▶ **Testo di lettura**
++++++

Ricomparve in una breve di cronaca
nera, nell'ottobre del 1977. Un uomo senza una gamba era stato
brutalmente assassinato da un giovane in cerca di alcool. Un omicidio
di inaudita violenza: quell'uomo, un anziano, era stato finito a
calci da quel ragazzo, che poi se la cavò con cinque anni di galera.
Quell'uomo che aveva trovato la fine dei suoi giorni in un quartiere
popolare di Bergen era lui, Odd Frantzen. Era rimasto senza una gamba
nella primavera del '61, quando durante una giornata al porto, salito
su un carrello elevatore per scaricare alcuni sacchi di zucchero,
precipitò su una piattaforma: fu necessaria l'amputazione, fu
l'inizio della fine. Le quantità di alcool ingerite diventarono
insostenibili per il suo corpo, anche l'amore con Betty si spense
poco a poco, fino alla separazione. Si fece vedere in pubblico in
occasione di un raduno con i vecchi compagni di nazionale, gli eroi
del '36, poi tornò nell'oblìo, con l'ormai ex moglie che, per
quanto possibile, provò a sostenerlo anche da lontano. Un oblìo
sempre più nero: per quasi 4 anni, secondo i registri nazionali
norvegesi, Odd risultò senza fissa dimora. Fino all'ottobre del '77,
fino a quella breve di cronaca nera che ne annunciava la morte.

++++++

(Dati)
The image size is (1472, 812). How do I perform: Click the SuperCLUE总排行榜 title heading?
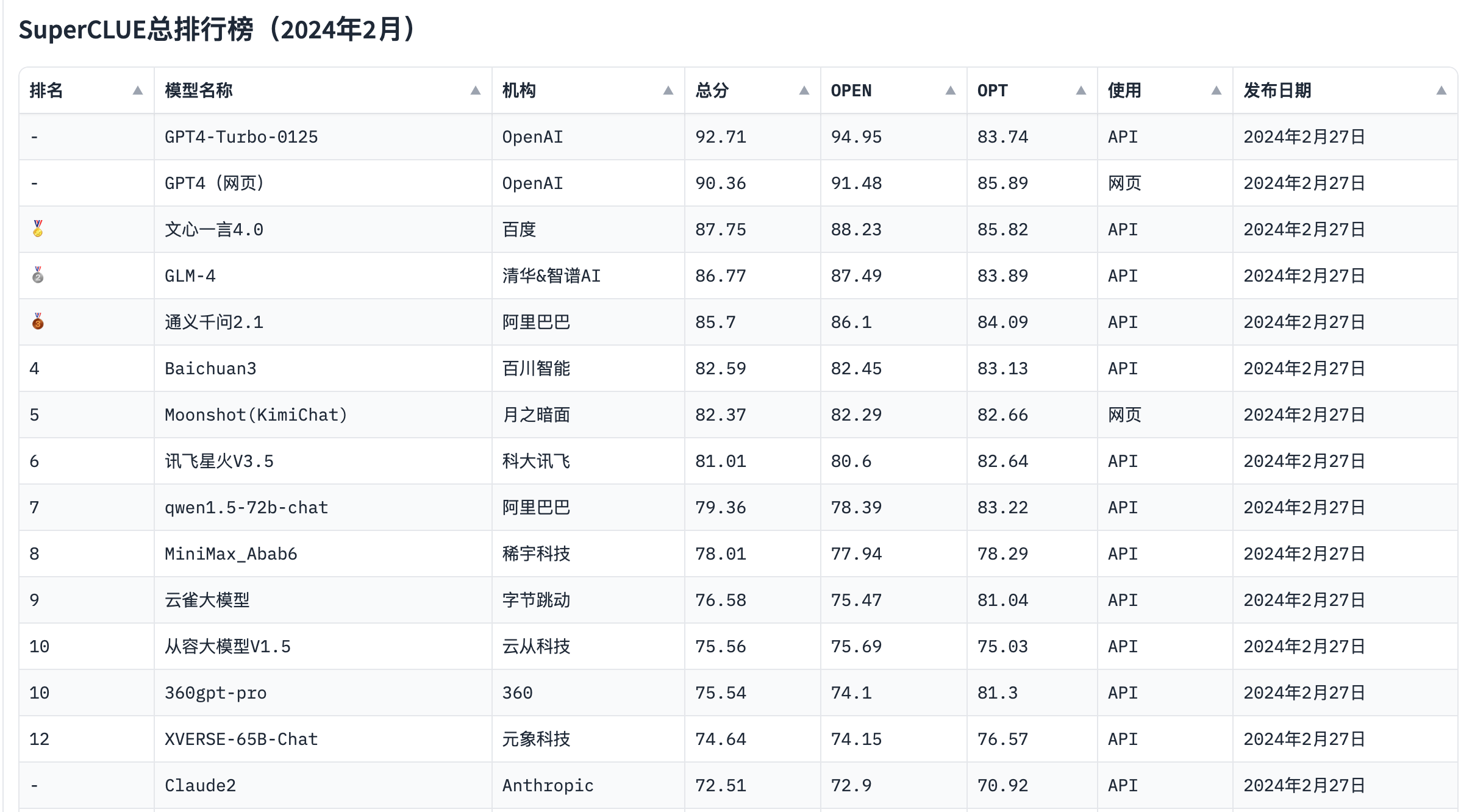tap(217, 29)
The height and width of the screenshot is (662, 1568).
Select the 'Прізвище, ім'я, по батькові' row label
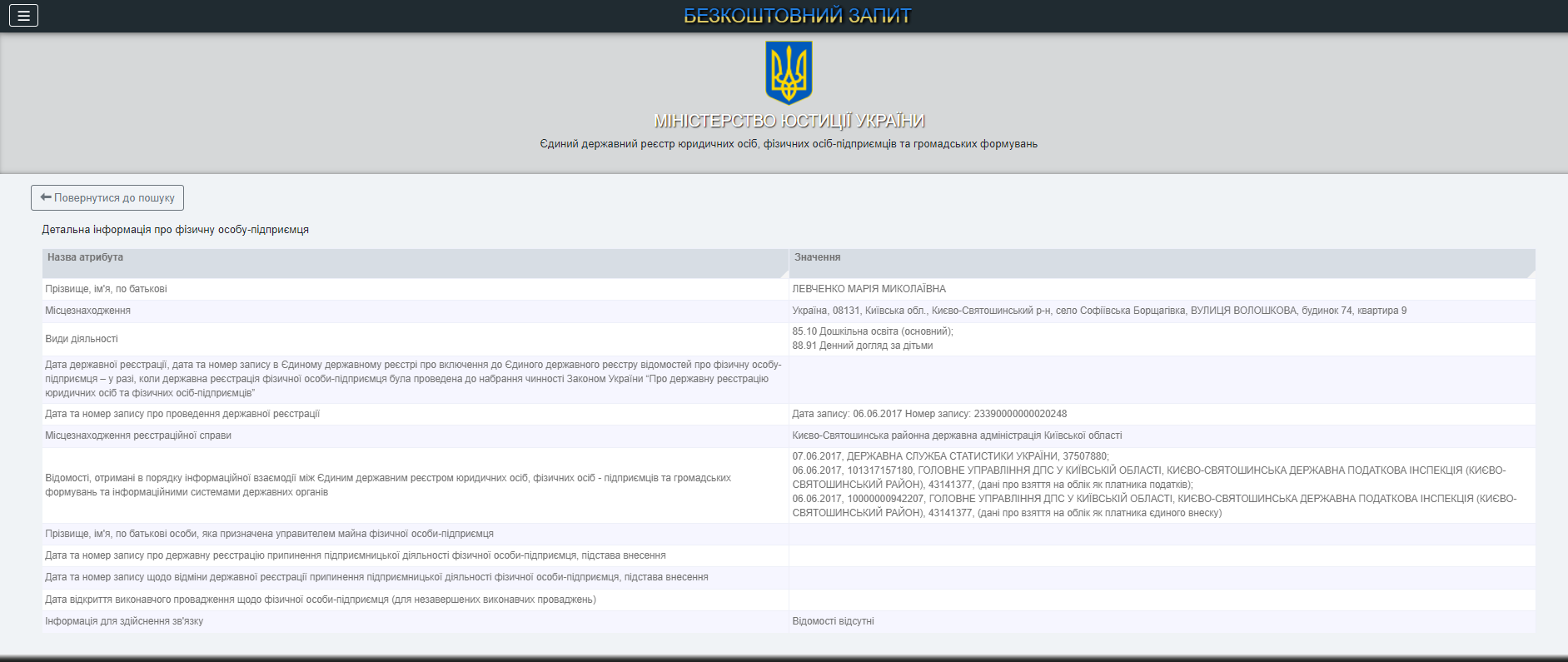pyautogui.click(x=106, y=289)
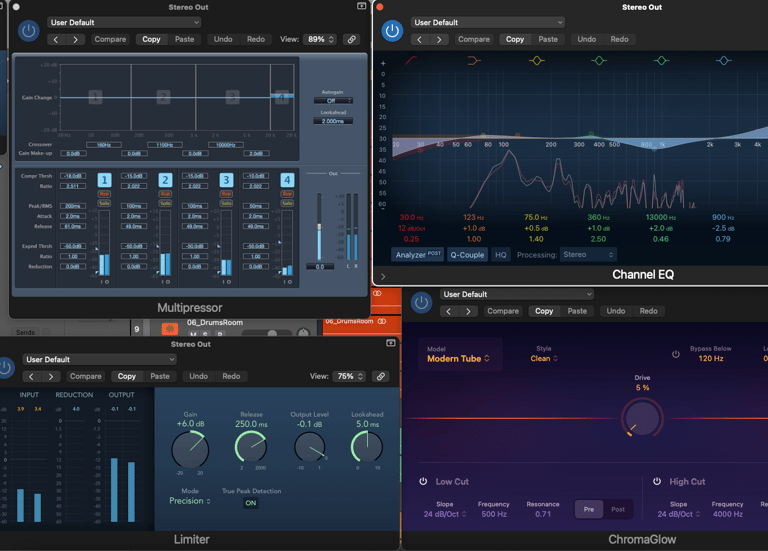Click the Limiter link icon

click(380, 377)
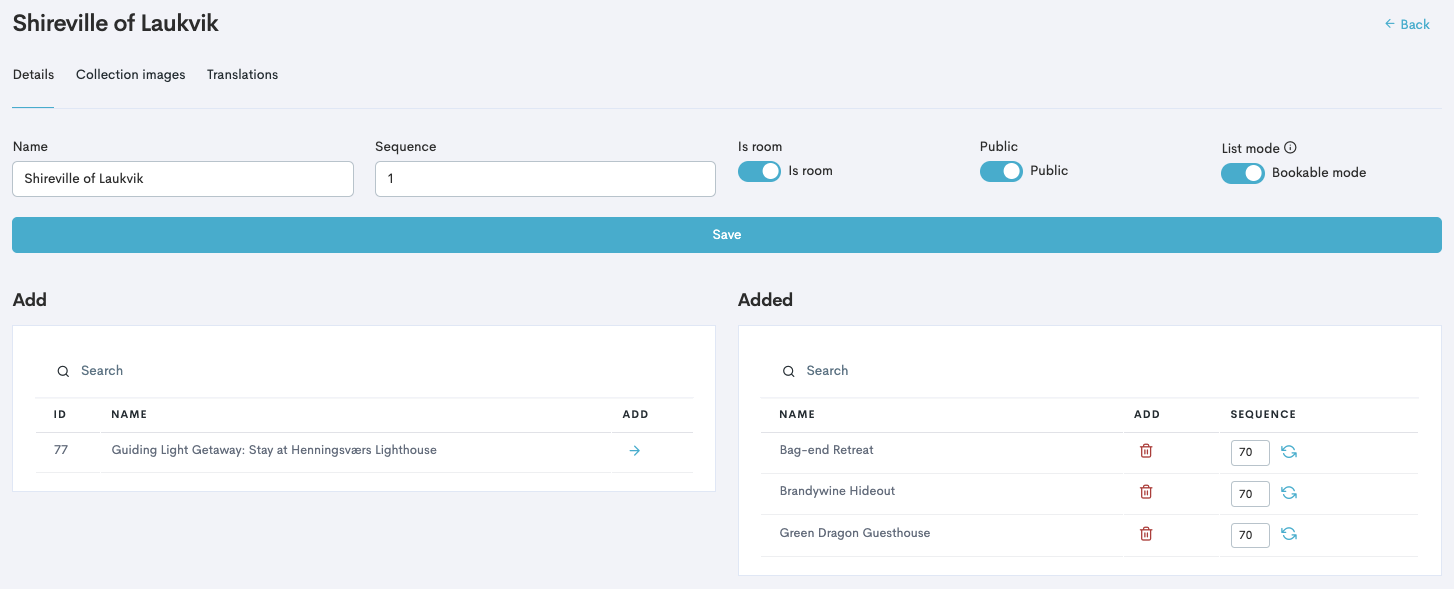1454x589 pixels.
Task: Focus the collection Sequence input field
Action: click(x=545, y=179)
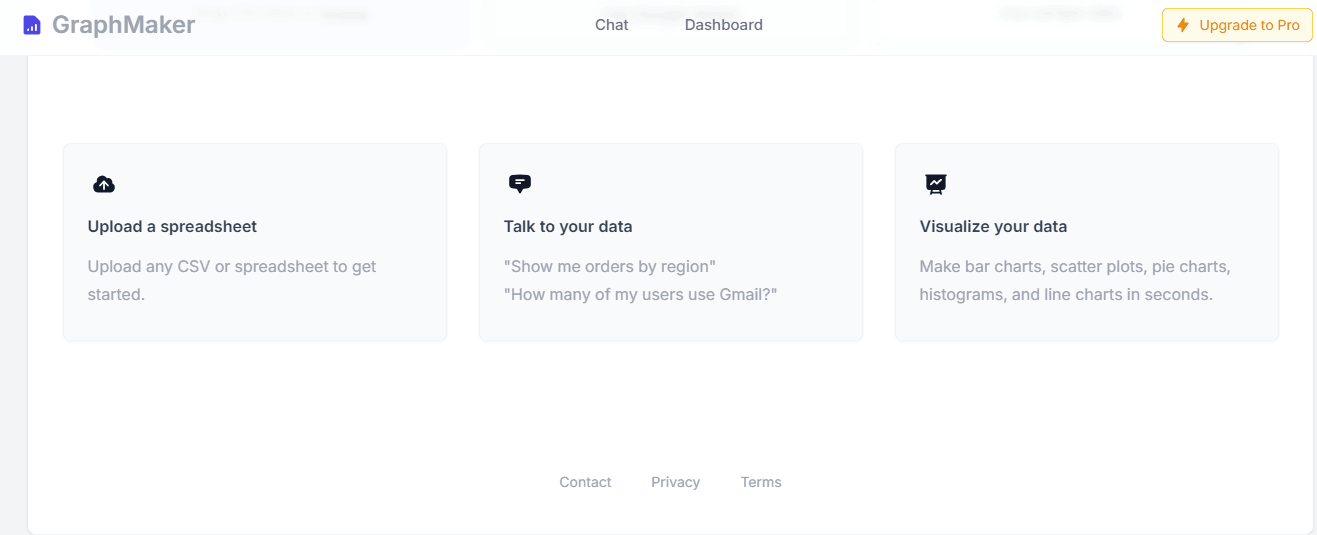Select the Upload a spreadsheet heading
The image size is (1317, 535).
[172, 227]
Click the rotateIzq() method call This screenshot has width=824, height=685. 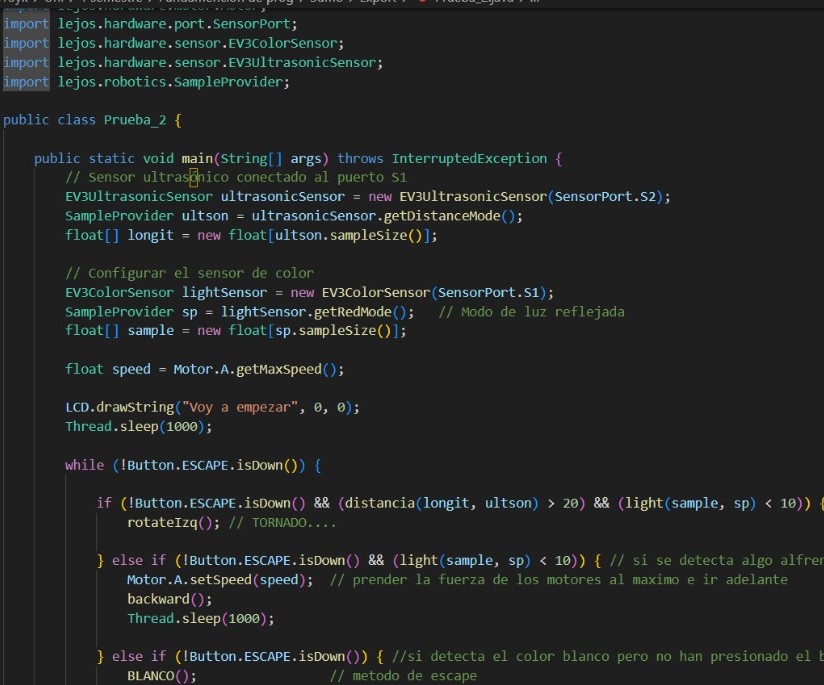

++++++

▶ **Completa quanto segue**
**A)** Ripeti parola per parola il passo del brano su Odd Frantzen che inizia con "Ricomparve in una" e termina con "anni di galera.".
**B)** Continua il brano su Odd Frantzen dopo la sua ultima frase, per favore.

▶ **Risposte scritte**
**A)**
Ricomparve in una breve di cronaca
nera, nell'ottobre del 1977. Un uomo senza una gamba era stato
brutalmente assassinato da un giovane in cerca di alcool. Un omicidio
di inaudita violenza: quell'uomo, un anziano, era stato finito a
calci da quel ragazzo, che poi se la cavò con cinque anni di galera.

**B)**
Frantzen, dopo l'incidente, insieme ai compagni del '36
Oggi Frantzen riposa nel cimitero di
Solheim, vicino a Bergen, a fianco alla moglie Betty, dalla quale si
era separato, ma che ha ritrovato dopo la morte. Il suo nome
riportato sulla lapide risulta anonimo per gran parte delle persone
che si ritrovano a passare di lì. Eppure quell'uomo, in un
pomeriggio del '36, aveva umiliato Adolf Hitler, che aveva preferito
lasciare lo stadio mentre quella funambolica ala norvegese
ridicolizzava i ragazzi con la svastica sul petto.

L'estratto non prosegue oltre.